Cycling events and weekend club rides tend to be multihour endeavours, often being in excess of three hours or more. What becomes important in this scenario is what kind of work you can do in an aerobic capacity – what your tempo ability is – and your body’s ability to use its various fuels. Your body burns carbohydrate (sugar) or fat on a ride. Most riders can only store about 2,000 calories of carbohydrate, however, even the skinniest of riders have an almost limitless store of fat available.
When you ride at or below your tempo heart rate, which is 80–83 per cent of your maximal heart rate, your body is burning fat primarily, with a little bit of sugar, as its fuel source. Anything above this heart rate and the mix starts to change, with sugar becoming the primary fuel. The harder the effort, the more sugar you need in order to do it. You need sugar to jam with the best when the time comes.

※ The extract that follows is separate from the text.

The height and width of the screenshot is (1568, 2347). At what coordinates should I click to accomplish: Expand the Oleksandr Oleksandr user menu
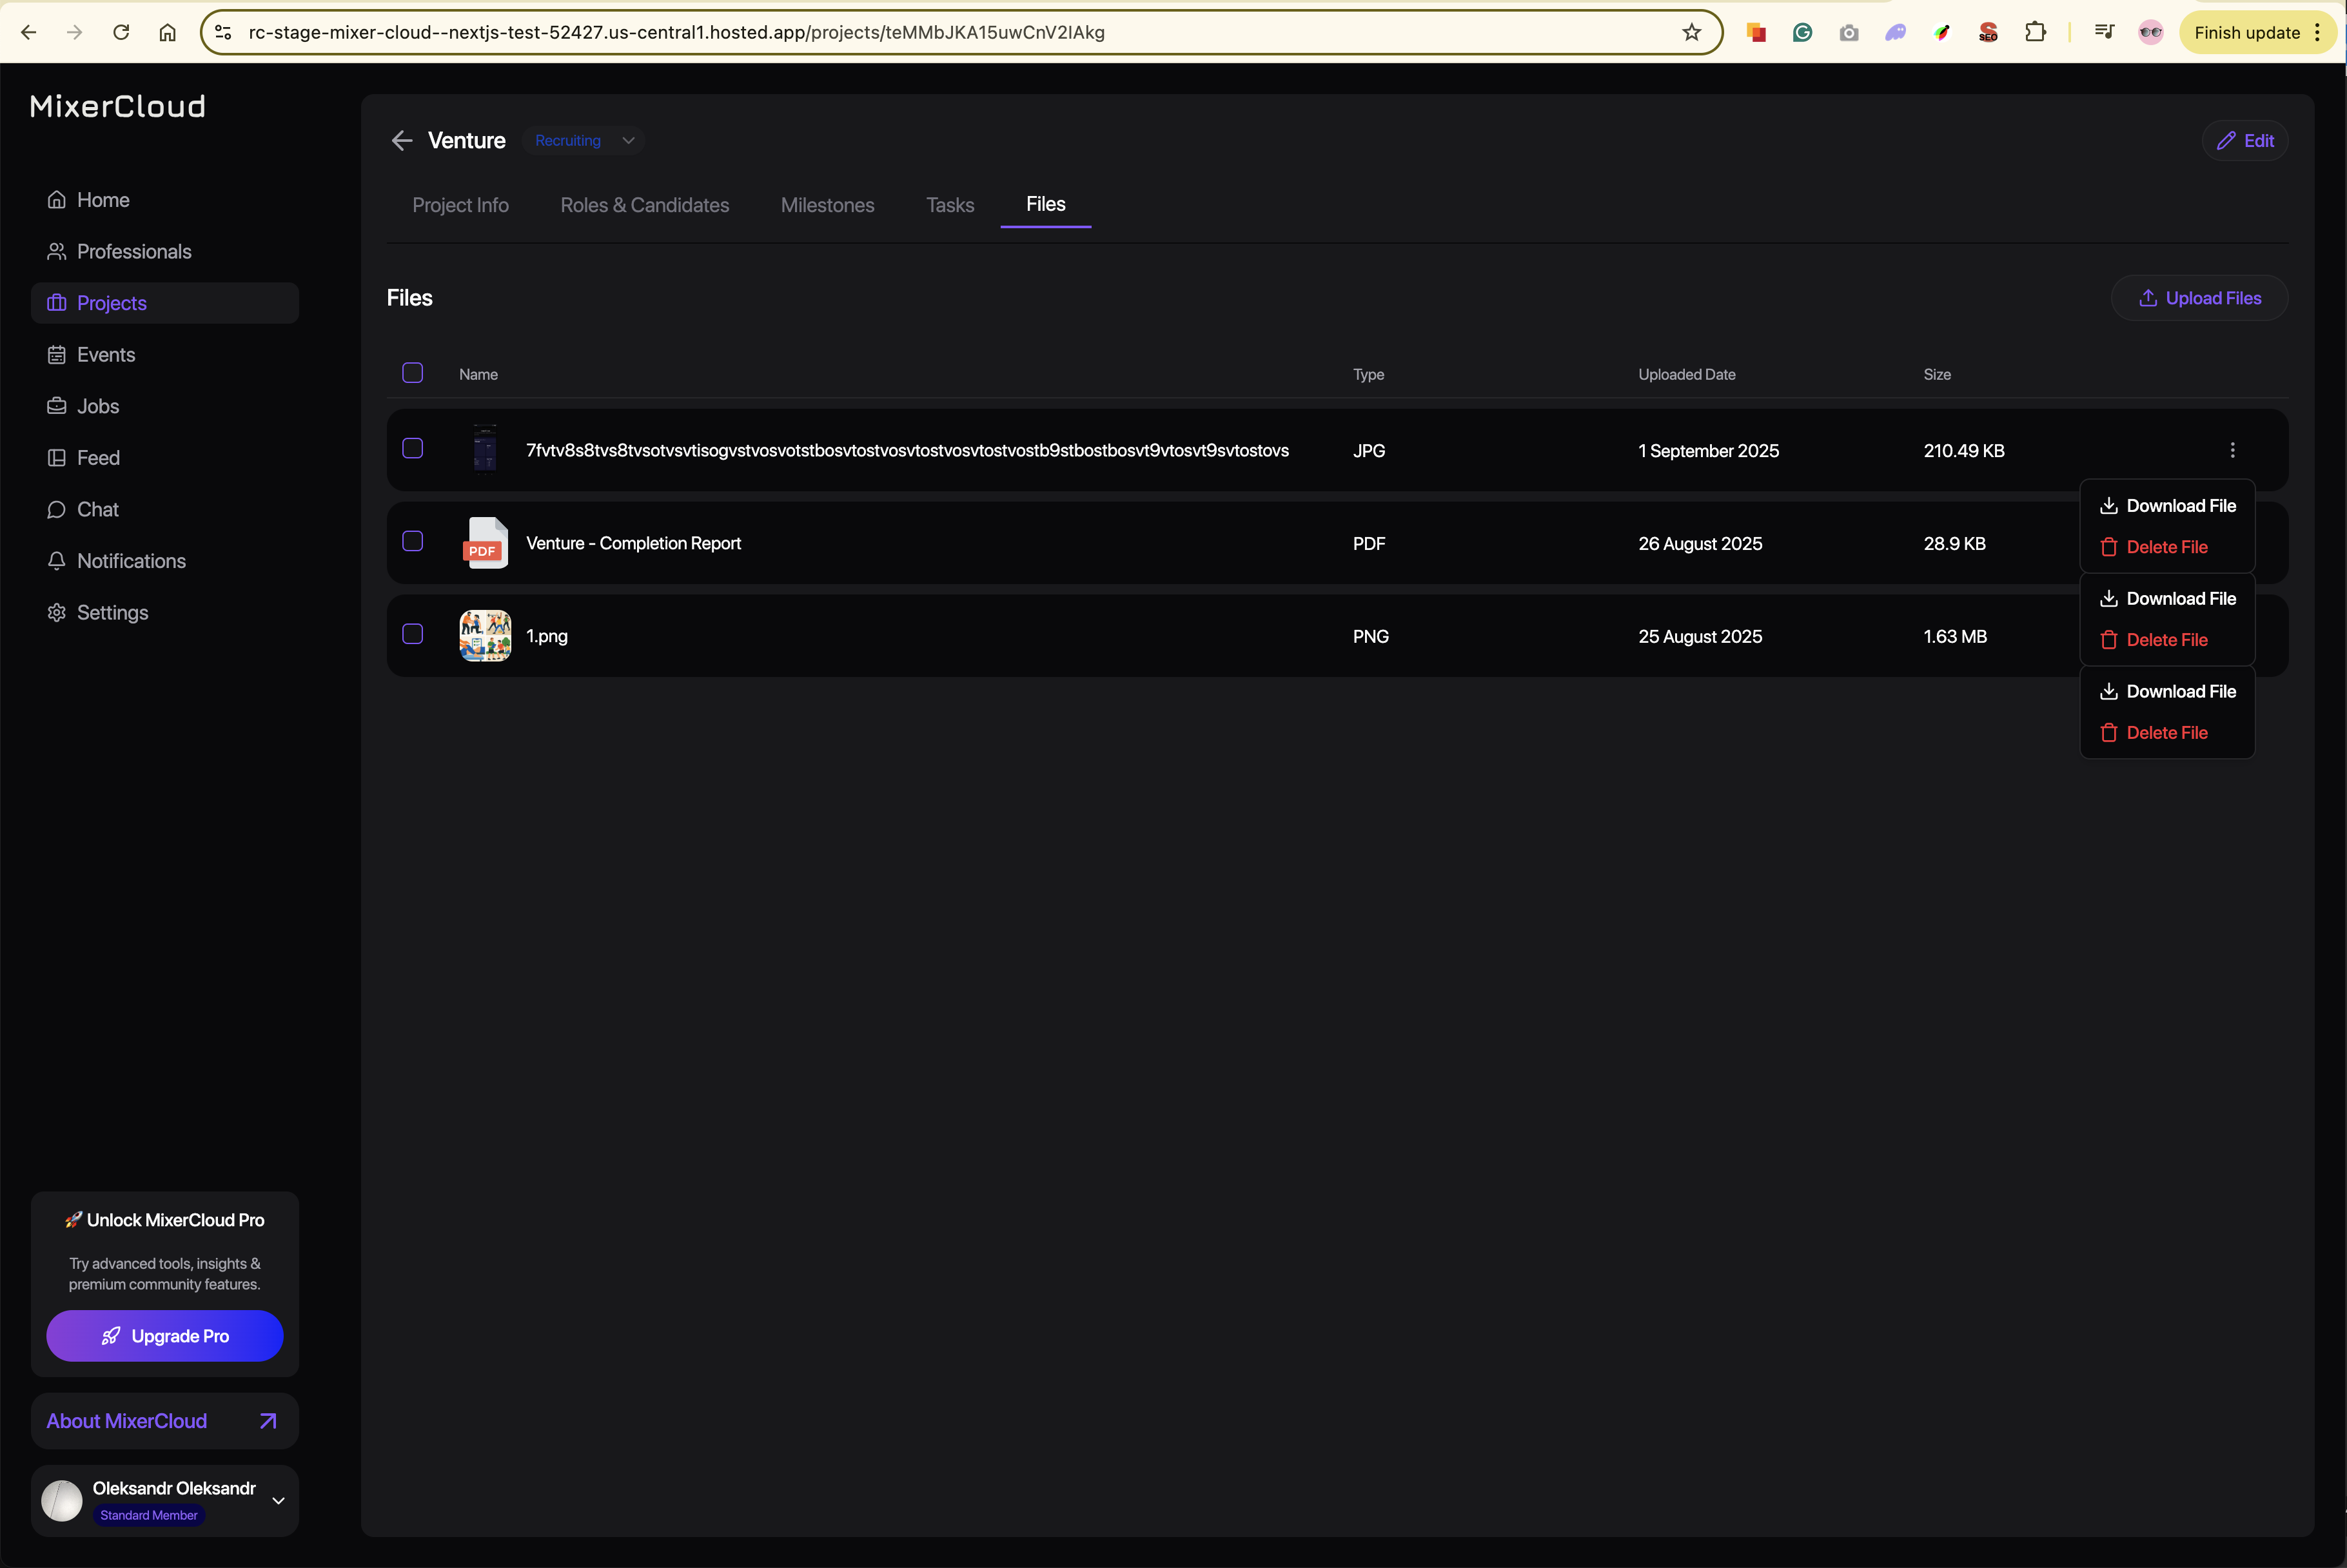278,1500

Now let’s consider what is happening when you are doing your club ride after a winter of “hard” training. You have spent a lot of time training at threshold and doing work. Your maximal power has increased slightly. But what we want to know is how strong your tempo ability is relative to this maximal power. Typically at our gym, we would say that your tempo power needs to be at 75–80 per cent of your maximal power in order to be in balance. If your tempo ability isn’t very strong – even though you can push out a big maximal wattage number – your heart rate will likely be above the 83 per cent ceiling of the fatburning, tempo zone when you are riding in the group. A high heart rate means that while you are riding in the group, you are burning mainly sugar as a fuel source. Do this long enough, say during the time it takes to get to the point on the ride where everyone likes to jam, and you won’t have any sugar left to burn as a fuel source. You won’t be able to keep up and will be left wondering why the other riders are better.

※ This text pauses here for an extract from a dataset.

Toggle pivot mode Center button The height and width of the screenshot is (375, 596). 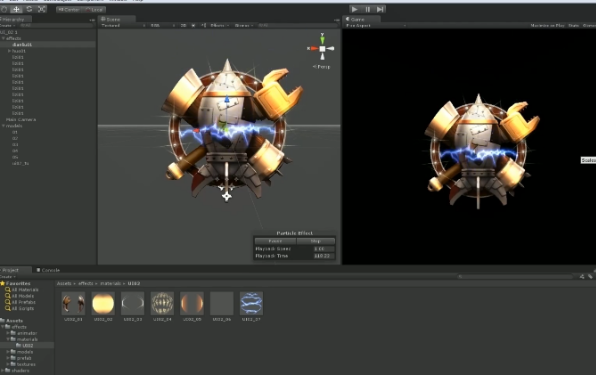[69, 9]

A simple explanation is that the stronger riders likely have a better tempo ability as a percentage of their maximal power. While riding in the group, they can ride below the 83 per cent heart rate ceiling for tempo, burning primarily fat as their fuel source and saving the sugar for when it matters. Interestingly, their maximal power may be lower than yours. Yet, when they get to the jam session, despite having a lower maximal power number, they are able to ride fast because they still have sugar left in their systems.

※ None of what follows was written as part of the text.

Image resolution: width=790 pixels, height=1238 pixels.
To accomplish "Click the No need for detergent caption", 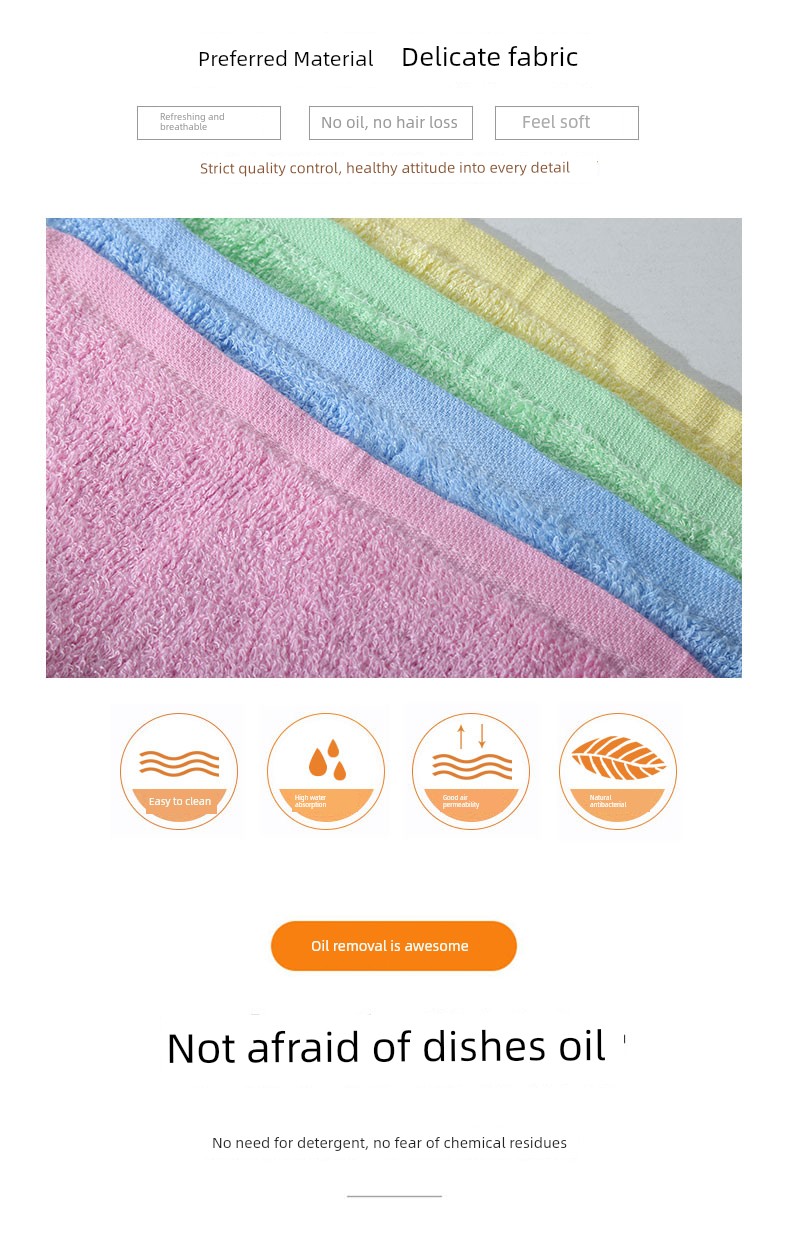I will [x=390, y=1143].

We aren’t saying that isn’t important. This type of effort is what can determine making the split on the group ride or the race-winning move. But you still need an aerobic system to get to the point in your ride to make the big effort. You need to get there with sugar to burn. Making sure that your aerobic system is adequately developed is the way to do this.
“Your tempo power needs to be at 75–80 per cent of your maximal power in order to be in balance.”